The await getTools(session) call is async because it fetches the current tool definitions from the session's connected MCP servers. Tools can change between sessions (different presets, different servers), so the adapter always fetches fresh definitions rather than caching stale ones.

Note: @codespar/claude is for the Anthropic API directly. @codespar/vercel is for the Vercel AI SDK (which can use Anthropic, OpenAI, or any provider underneath). @codespar/mcp generates MCP configuration for IDE-based clients.

Real-time streaming with session.sendStream()

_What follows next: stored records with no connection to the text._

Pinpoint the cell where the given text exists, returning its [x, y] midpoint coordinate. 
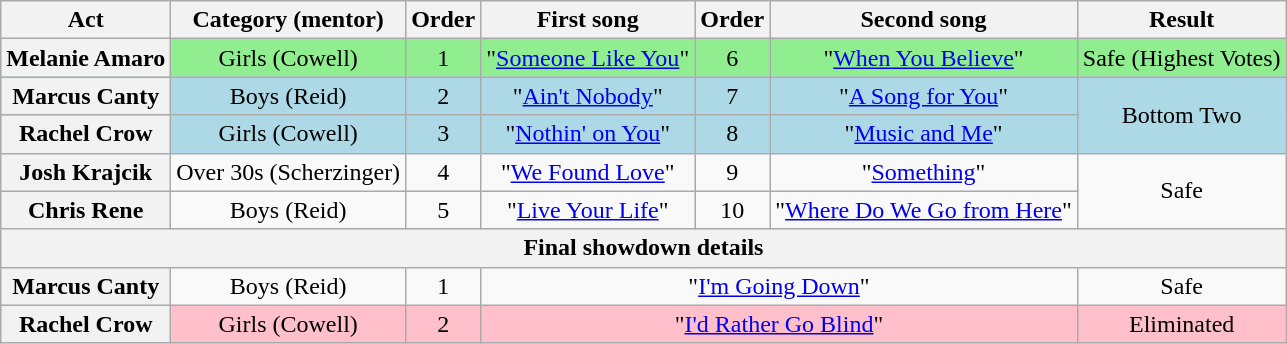
"Ain't Nobody" [588, 96]
5 [444, 210]
7 [732, 96]
"A Song for You" [924, 96]
Chris Rene [86, 210]
8 [732, 134]
10 [732, 210]
"Live Your Life" [588, 210]
Category (mentor) [288, 20]
Second song [924, 20]
"Nothin' on You" [588, 134]
"Music and Me" [924, 134]
"We Found Love" [588, 172]
"When You Believe" [924, 58]
Result [1182, 20]
First song [588, 20]
6 [732, 58]
9 [732, 172]
4 [444, 172]
Eliminated [1182, 324]
"Something" [924, 172]
Final showdown details [644, 248]
"I'd Rather Go Blind" [780, 324]
"Someone Like You" [588, 58]
Melanie Amaro [86, 58]
Safe (Highest Votes) [1182, 58]
Act [86, 20]
"I'm Going Down" [780, 286]
3 [444, 134]
"Where Do We Go from Here" [924, 210]
Over 30s (Scherzinger) [288, 172]
Bottom Two [1182, 115]
Josh Krajcik [86, 172]
Extract the [x, y] coordinate from the center of the cell holding the provided text.  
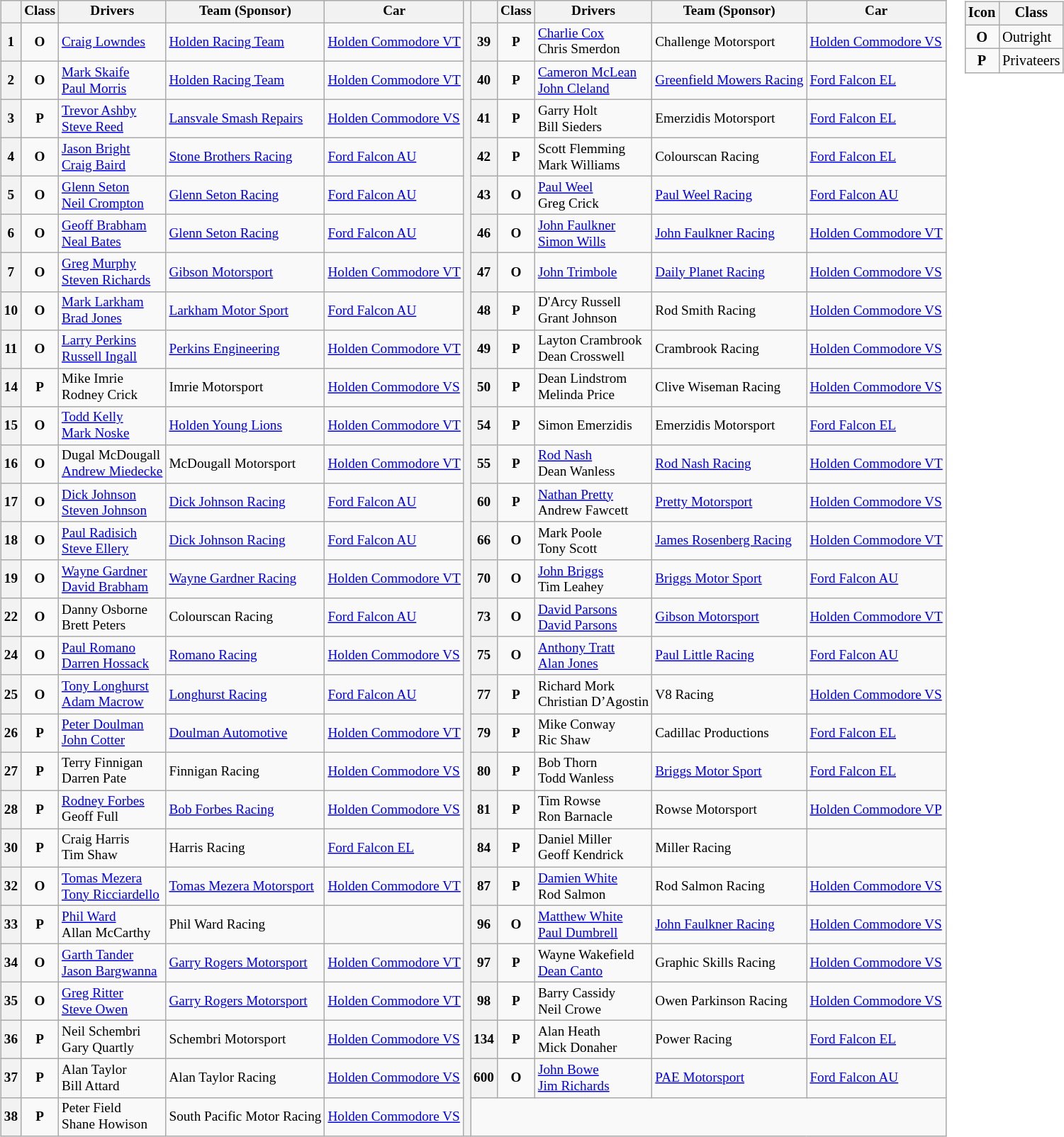
15 [11, 425]
37 [11, 1078]
75 [484, 656]
26 [11, 733]
39 [484, 42]
24 [11, 656]
Larry Perkins Russell Ingall [112, 349]
Jason Bright Craig Baird [112, 157]
2 [11, 80]
Tomas Mezera Motorsport [245, 886]
Geoff Brabham Neal Bates [112, 234]
Outright [1031, 37]
Phil Ward Allan McCarthy [112, 924]
42 [484, 157]
Barry Cassidy Neil Crowe [593, 1002]
Alan Taylor Racing [245, 1078]
Glenn Seton Neil Crompton [112, 196]
40 [484, 80]
70 [484, 579]
PAE Motorsport [729, 1078]
30 [11, 848]
80 [484, 771]
Alan Taylor Bill Attard [112, 1078]
Peter Field Shane Howison [112, 1116]
Paul Little Racing [729, 656]
97 [484, 963]
10 [11, 310]
Craig Harris Tim Shaw [112, 848]
D'Arcy Russell Grant Johnson [593, 310]
Greg Murphy Steven Richards [112, 272]
28 [11, 810]
47 [484, 272]
Daniel Miller Geoff Kendrick [593, 848]
Dean Lindstrom Melinda Price [593, 387]
Mark Larkham Brad Jones [112, 310]
Terry Finnigan Darren Pate [112, 771]
Scott Flemming Mark Williams [593, 157]
60 [484, 503]
Imrie Motorsport [245, 387]
96 [484, 924]
Perkins Engineering [245, 349]
Wayne Wakefield Dean Canto [593, 963]
Paul Radisich Steve Ellery [112, 541]
Paul Weel Greg Crick [593, 196]
Icon [982, 13]
Greg Ritter Steve Owen [112, 1002]
7 [11, 272]
32 [11, 886]
3 [11, 118]
Damien White Rod Salmon [593, 886]
35 [11, 1002]
48 [484, 310]
Garry Holt Bill Sieders [593, 118]
134 [484, 1040]
Craig Lowndes [112, 42]
66 [484, 541]
John Briggs Tim Leahey [593, 579]
Mark Poole Tony Scott [593, 541]
Finnigan Racing [245, 771]
Larkham Motor Sport [245, 310]
27 [11, 771]
Romano Racing [245, 656]
Wayne Gardner David Brabham [112, 579]
John Faulkner Simon Wills [593, 234]
79 [484, 733]
Challenge Motorsport [729, 42]
V8 Racing [729, 694]
Rod Nash Racing [729, 464]
Daily Planet Racing [729, 272]
South Pacific Motor Racing [245, 1116]
Privateers [1031, 61]
Mark Skaife Paul Morris [112, 80]
36 [11, 1040]
Phil Ward Racing [245, 924]
McDougall Motorsport [245, 464]
Rowse Motorsport [729, 810]
Clive Wiseman Racing [729, 387]
Nathan Pretty Andrew Fawcett [593, 503]
54 [484, 425]
17 [11, 503]
87 [484, 886]
77 [484, 694]
Anthony Tratt Alan Jones [593, 656]
Neil Schembri Gary Quartly [112, 1040]
Peter Doulman John Cotter [112, 733]
Tony Longhurst Adam Macrow [112, 694]
46 [484, 234]
1 [11, 42]
Power Racing [729, 1040]
Harris Racing [245, 848]
John Trimbole [593, 272]
Bob Forbes Racing [245, 810]
73 [484, 617]
Trevor Ashby Steve Reed [112, 118]
Garth Tander Jason Bargwanna [112, 963]
Cadillac Productions [729, 733]
34 [11, 963]
4 [11, 157]
John Bowe Jim Richards [593, 1078]
Mike Imrie Rodney Crick [112, 387]
Holden Young Lions [245, 425]
Cameron McLean John Cleland [593, 80]
22 [11, 617]
Rodney Forbes Geoff Full [112, 810]
14 [11, 387]
Holden Commodore VP [876, 810]
Lansvale Smash Repairs [245, 118]
19 [11, 579]
Tim Rowse Ron Barnacle [593, 810]
25 [11, 694]
Dick Johnson Steven Johnson [112, 503]
Alan Heath Mick Donaher [593, 1040]
Graphic Skills Racing [729, 963]
Pretty Motorsport [729, 503]
43 [484, 196]
James Rosenberg Racing [729, 541]
Longhurst Racing [245, 694]
Wayne Gardner Racing [245, 579]
33 [11, 924]
Matthew White Paul Dumbrell [593, 924]
Mike Conway Ric Shaw [593, 733]
38 [11, 1116]
Greenfield Mowers Racing [729, 80]
Paul Romano Darren Hossack [112, 656]
16 [11, 464]
Layton Crambrook Dean Crosswell [593, 349]
Todd Kelly Mark Noske [112, 425]
Miller Racing [729, 848]
David Parsons David Parsons [593, 617]
Doulman Automotive [245, 733]
Stone Brothers Racing [245, 157]
49 [484, 349]
5 [11, 196]
98 [484, 1002]
18 [11, 541]
55 [484, 464]
Paul Weel Racing [729, 196]
Tomas Mezera Tony Ricciardello [112, 886]
600 [484, 1078]
Rod Nash Dean Wanless [593, 464]
11 [11, 349]
Schembri Motorsport [245, 1040]
Richard Mork Christian D’Agostin [593, 694]
81 [484, 810]
Bob Thorn Todd Wanless [593, 771]
Owen Parkinson Racing [729, 1002]
84 [484, 848]
Charlie Cox Chris Smerdon [593, 42]
41 [484, 118]
Dugal McDougall Andrew Miedecke [112, 464]
Crambrook Racing [729, 349]
Rod Smith Racing [729, 310]
6 [11, 234]
Danny Osborne Brett Peters [112, 617]
Rod Salmon Racing [729, 886]
Simon Emerzidis [593, 425]
50 [484, 387]
Return [X, Y] of the center of cell containing provided text 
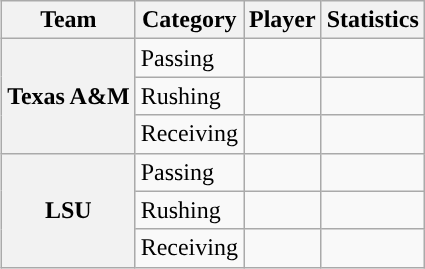
Team [69, 20]
LSU [69, 210]
Category [189, 20]
Texas A&M [69, 96]
Statistics [372, 20]
Player [283, 20]
Extract the (X, Y) coordinate from the center of the cell holding the provided text.  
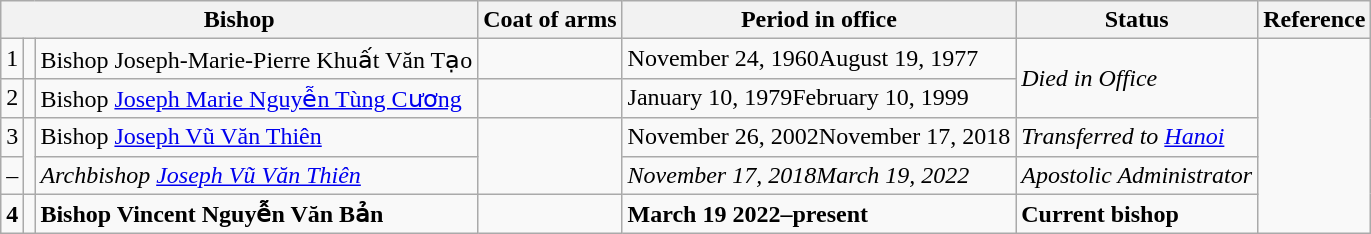
Bishop Joseph-Marie-Pierre Khuất Văn Tạo (256, 59)
Bishop Joseph Marie Nguyễn Tùng Cương (256, 98)
2 (12, 98)
November 26, 2002November 17, 2018 (819, 137)
Status (1137, 20)
January 10, 1979February 10, 1999 (819, 98)
1 (12, 59)
Bishop (240, 20)
Bishop Vincent Nguyễn Văn Bản (256, 214)
Bishop Joseph Vũ Văn Thiên (256, 137)
Coat of arms (550, 20)
Current bishop (1137, 214)
3 (12, 137)
– (12, 175)
Transferred to Hanoi (1137, 137)
Apostolic Administrator (1137, 175)
March 19 2022–present (819, 214)
4 (12, 214)
Archbishop Joseph Vũ Văn Thiên (256, 175)
Period in office (819, 20)
Died in Office (1137, 78)
November 17, 2018March 19, 2022 (819, 175)
Reference (1314, 20)
November 24, 1960August 19, 1977 (819, 59)
Determine the (x, y) coordinate at the center of the cell enclosing the given text.  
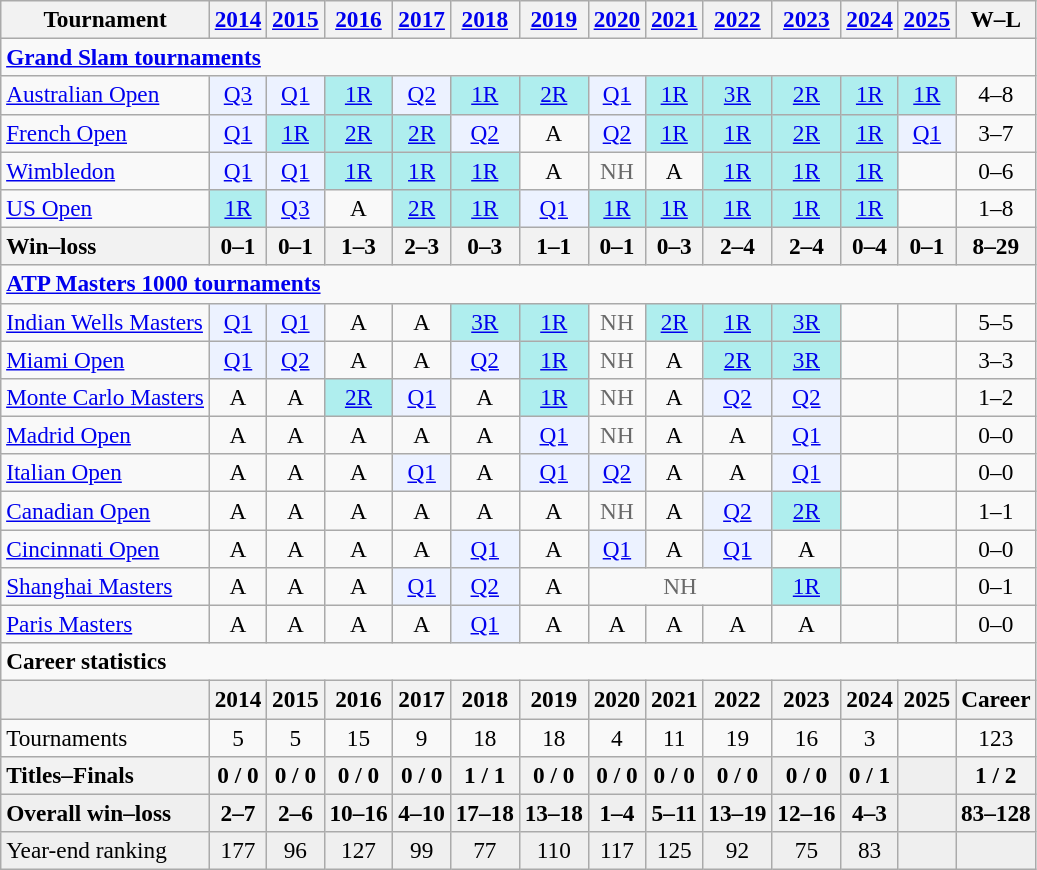
1–3 (358, 246)
12–16 (806, 813)
US Open (106, 208)
Wimbledon (106, 170)
Overall win–loss (106, 813)
4–8 (996, 95)
3 (870, 737)
92 (738, 850)
77 (484, 850)
French Open (106, 133)
ATP Masters 1000 tournaments (518, 284)
Cincinnati Open (106, 548)
16 (806, 737)
5–5 (996, 322)
19 (738, 737)
117 (616, 850)
Shanghai Masters (106, 586)
Win–loss (106, 246)
0–4 (870, 246)
13–18 (554, 813)
2–7 (238, 813)
Career statistics (518, 662)
Indian Wells Masters (106, 322)
1–2 (996, 397)
Miami Open (106, 359)
Career (996, 699)
9 (422, 737)
0 / 1 (870, 775)
Monte Carlo Masters (106, 397)
75 (806, 850)
4–10 (422, 813)
2–3 (422, 246)
W–L (996, 19)
1–8 (996, 208)
4–3 (870, 813)
125 (674, 850)
Titles–Finals (106, 775)
11 (674, 737)
0–6 (996, 170)
15 (358, 737)
3–7 (996, 133)
Tournaments (106, 737)
Grand Slam tournaments (518, 57)
13–19 (738, 813)
110 (554, 850)
99 (422, 850)
Australian Open (106, 95)
1 / 2 (996, 775)
2–6 (296, 813)
Tournament (106, 19)
Year-end ranking (106, 850)
96 (296, 850)
10–16 (358, 813)
Paris Masters (106, 624)
17–18 (484, 813)
127 (358, 850)
4 (616, 737)
Italian Open (106, 473)
1–4 (616, 813)
123 (996, 737)
3–3 (996, 359)
8–29 (996, 246)
Madrid Open (106, 435)
Canadian Open (106, 510)
1 / 1 (484, 775)
83–128 (996, 813)
177 (238, 850)
83 (870, 850)
5–11 (674, 813)
Identify which cell holds the provided text, then report its (X, Y) central coordinate. 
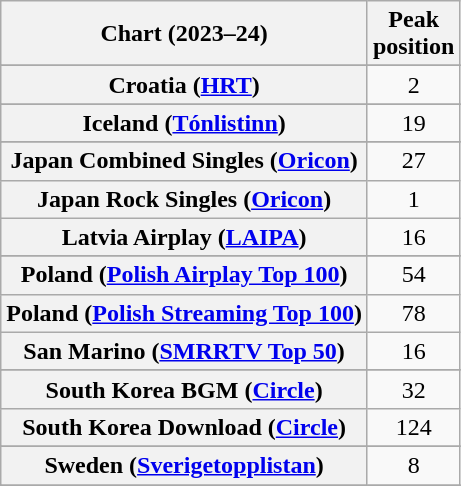
124 (413, 427)
78 (413, 313)
Chart (2023–24) (184, 34)
Croatia (HRT) (184, 85)
South Korea BGM (Circle) (184, 389)
8 (413, 465)
Japan Rock Singles (Oricon) (184, 199)
South Korea Download (Circle) (184, 427)
1 (413, 199)
54 (413, 275)
Iceland (Tónlistinn) (184, 123)
27 (413, 161)
Peakposition (413, 34)
19 (413, 123)
Latvia Airplay (LAIPA) (184, 237)
Sweden (Sverigetopplistan) (184, 465)
San Marino (SMRRTV Top 50) (184, 351)
Japan Combined Singles (Oricon) (184, 161)
2 (413, 85)
Poland (Polish Airplay Top 100) (184, 275)
32 (413, 389)
Poland (Polish Streaming Top 100) (184, 313)
Identify which cell holds the provided text, then report its (x, y) central coordinate. 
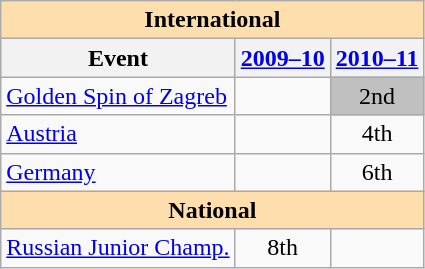
Event (118, 58)
Austria (118, 134)
2nd (377, 96)
Golden Spin of Zagreb (118, 96)
2010–11 (377, 58)
Germany (118, 172)
6th (377, 172)
International (212, 20)
4th (377, 134)
2009–10 (282, 58)
8th (282, 248)
Russian Junior Champ. (118, 248)
National (212, 210)
Determine the (x, y) coordinate at the center of the cell enclosing the given text.  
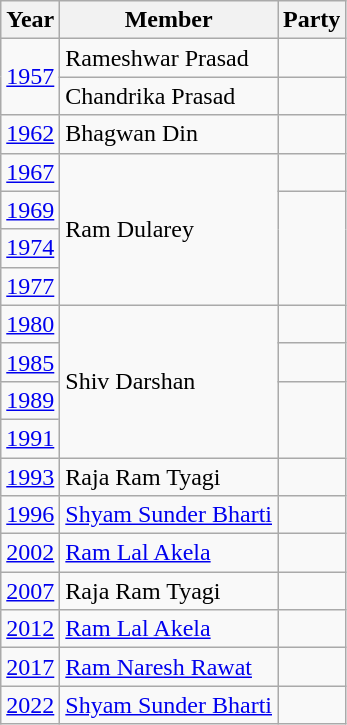
Chandrika Prasad (169, 96)
1974 (30, 248)
Ram Dularey (169, 229)
1957 (30, 77)
1989 (30, 400)
Rameshwar Prasad (169, 58)
2022 (30, 705)
Shiv Darshan (169, 381)
1991 (30, 438)
1969 (30, 210)
Bhagwan Din (169, 134)
Member (169, 20)
1962 (30, 134)
2017 (30, 667)
Ram Naresh Rawat (169, 667)
1977 (30, 286)
1993 (30, 477)
1996 (30, 515)
2012 (30, 629)
Year (30, 20)
2007 (30, 591)
1967 (30, 172)
Party (312, 20)
2002 (30, 553)
1980 (30, 324)
1985 (30, 362)
Output the (x, y) coordinate of the center of the cell containing the given text.  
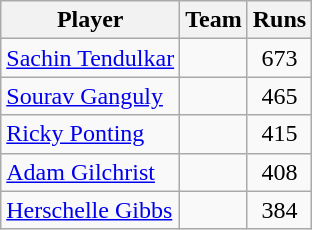
Sourav Ganguly (90, 96)
Player (90, 20)
408 (279, 172)
Adam Gilchrist (90, 172)
Team (214, 20)
Runs (279, 20)
Sachin Tendulkar (90, 58)
384 (279, 210)
673 (279, 58)
415 (279, 134)
Ricky Ponting (90, 134)
465 (279, 96)
Herschelle Gibbs (90, 210)
Capture the cell that displays the provided text and extract its [X, Y] central coordinate. 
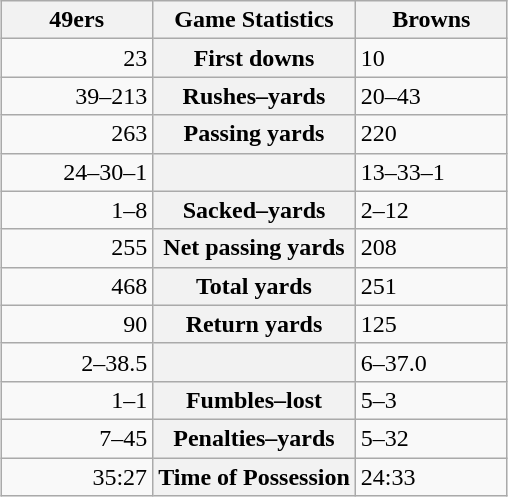
Penalties–yards [254, 438]
Rushes–yards [254, 96]
220 [431, 134]
5–32 [431, 438]
13–33–1 [431, 172]
Browns [431, 20]
Fumbles–lost [254, 400]
1–8 [77, 210]
255 [77, 248]
24:33 [431, 477]
5–3 [431, 400]
468 [77, 286]
20–43 [431, 96]
125 [431, 324]
Return yards [254, 324]
24–30–1 [77, 172]
10 [431, 58]
39–213 [77, 96]
Total yards [254, 286]
Sacked–yards [254, 210]
90 [77, 324]
23 [77, 58]
Net passing yards [254, 248]
Time of Possession [254, 477]
2–12 [431, 210]
Game Statistics [254, 20]
7–45 [77, 438]
6–37.0 [431, 362]
263 [77, 134]
208 [431, 248]
251 [431, 286]
49ers [77, 20]
2–38.5 [77, 362]
1–1 [77, 400]
35:27 [77, 477]
Passing yards [254, 134]
First downs [254, 58]
Output the (x, y) coordinate of the center of the cell containing the given text.  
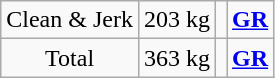
Clean & Jerk (70, 20)
363 kg (176, 58)
203 kg (176, 20)
Total (70, 58)
Find where the given text appears and provide that cell's center as [x, y] coordinate. 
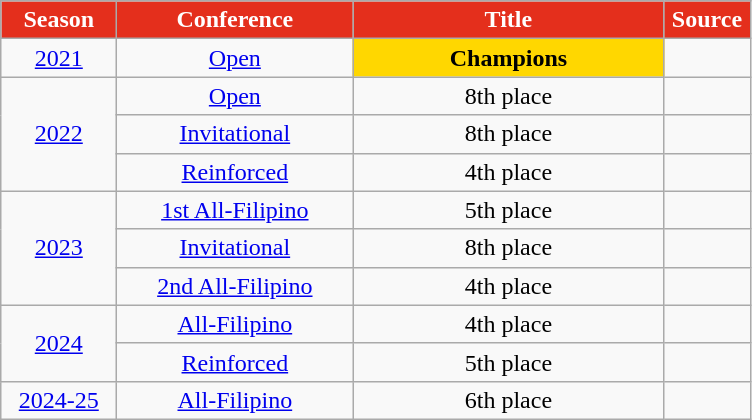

For user-facing applications, waiting 8-15 seconds for a Complete Loop to finish before showing any UI update is unacceptable. session.sendStream() returns a Server-Sent Events stream that emits events as each tool call starts, progresses, and completes:

streaming.ts
const stream = await session.sendStream(
  "Process order #7721: charge R$1,249, issue NF-e, ship via PAC."
);

for await (const event of stream) {
  switch (event.type) {
    case "text_delta":
      // The model's reasoning, streamed token by token
      process.stdout.write(event.data.text);
      break;

    case "tool_call_start":
      // A meta tool is about to execute
      console.log(`Starting: ${event.data.tool_name}`);
      // event.data: { tool_name, call_id, input }
      break;

    case "tool_call_complete":
      // A meta tool finished
      console.log(`Done: ${event.data.tool_name} (${event.data.duration_ms}ms)`);
      // event.data: { tool_name, call_id, output, duration_ms, status }
      break;

    case "error":
      // A tool call or policy check failed
      console.error(`Error: ${event.data.code}`);
      // event.data: { code, message, tool_name?, recoverable }
      break;

    case "done":
      // All tool calls complete, final response ready
      console.log("Session finished:", event.data.usage);
      // event.data: { usage: { tool_calls, tokens, duration_ms } }
      break;
  }
}

The stream protocol is compatible with the standard SSE format, so it works with any HTTP client. The CodeSpar dashboard sandbox uses this exact API to show real-time tool execution progress to users.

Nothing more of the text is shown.